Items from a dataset
======
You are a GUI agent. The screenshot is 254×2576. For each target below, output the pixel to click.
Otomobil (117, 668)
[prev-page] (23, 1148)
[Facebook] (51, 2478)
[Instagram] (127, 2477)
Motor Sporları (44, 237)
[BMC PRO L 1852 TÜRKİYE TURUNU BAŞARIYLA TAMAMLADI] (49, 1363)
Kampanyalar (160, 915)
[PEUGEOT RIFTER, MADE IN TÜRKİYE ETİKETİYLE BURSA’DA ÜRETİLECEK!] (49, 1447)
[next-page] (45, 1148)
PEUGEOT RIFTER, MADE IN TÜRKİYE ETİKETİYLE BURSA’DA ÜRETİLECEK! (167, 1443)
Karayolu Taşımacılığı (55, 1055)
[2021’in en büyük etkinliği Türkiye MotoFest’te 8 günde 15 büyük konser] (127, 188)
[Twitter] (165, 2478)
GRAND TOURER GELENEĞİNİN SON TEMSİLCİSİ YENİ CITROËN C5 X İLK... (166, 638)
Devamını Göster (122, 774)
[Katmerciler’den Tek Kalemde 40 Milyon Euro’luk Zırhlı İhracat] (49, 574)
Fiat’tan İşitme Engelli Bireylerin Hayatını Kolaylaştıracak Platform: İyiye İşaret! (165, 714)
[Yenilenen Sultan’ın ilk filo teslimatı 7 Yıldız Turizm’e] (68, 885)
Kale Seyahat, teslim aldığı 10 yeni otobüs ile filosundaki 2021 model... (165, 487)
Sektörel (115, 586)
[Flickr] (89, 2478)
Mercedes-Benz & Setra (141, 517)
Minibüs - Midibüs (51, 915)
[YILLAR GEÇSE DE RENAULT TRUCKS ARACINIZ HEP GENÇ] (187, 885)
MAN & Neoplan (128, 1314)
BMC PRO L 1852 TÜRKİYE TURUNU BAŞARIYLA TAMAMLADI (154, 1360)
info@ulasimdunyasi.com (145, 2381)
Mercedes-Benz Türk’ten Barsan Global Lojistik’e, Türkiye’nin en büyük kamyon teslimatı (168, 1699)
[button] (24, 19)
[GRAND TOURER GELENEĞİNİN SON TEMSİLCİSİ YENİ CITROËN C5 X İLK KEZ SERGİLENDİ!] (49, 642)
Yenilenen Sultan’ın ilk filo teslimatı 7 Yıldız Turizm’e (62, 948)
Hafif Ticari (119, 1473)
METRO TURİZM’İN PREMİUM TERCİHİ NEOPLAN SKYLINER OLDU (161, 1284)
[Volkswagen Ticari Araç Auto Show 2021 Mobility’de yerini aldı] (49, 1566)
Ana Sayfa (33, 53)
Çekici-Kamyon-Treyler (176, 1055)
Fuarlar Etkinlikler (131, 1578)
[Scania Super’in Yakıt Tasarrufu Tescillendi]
======
Instructions for the task:
Scan the data above for the word "ÜRETİLECEK". Copy every line in which it is found.

Your solution:
[PEUGEOT RIFTER, MADE IN TÜRKİYE ETİKETİYLE BURSA’DA ÜRETİLECEK!] (49, 1447)
PEUGEOT RIFTER, MADE IN TÜRKİYE ETİKETİYLE BURSA’DA ÜRETİLECEK! (167, 1443)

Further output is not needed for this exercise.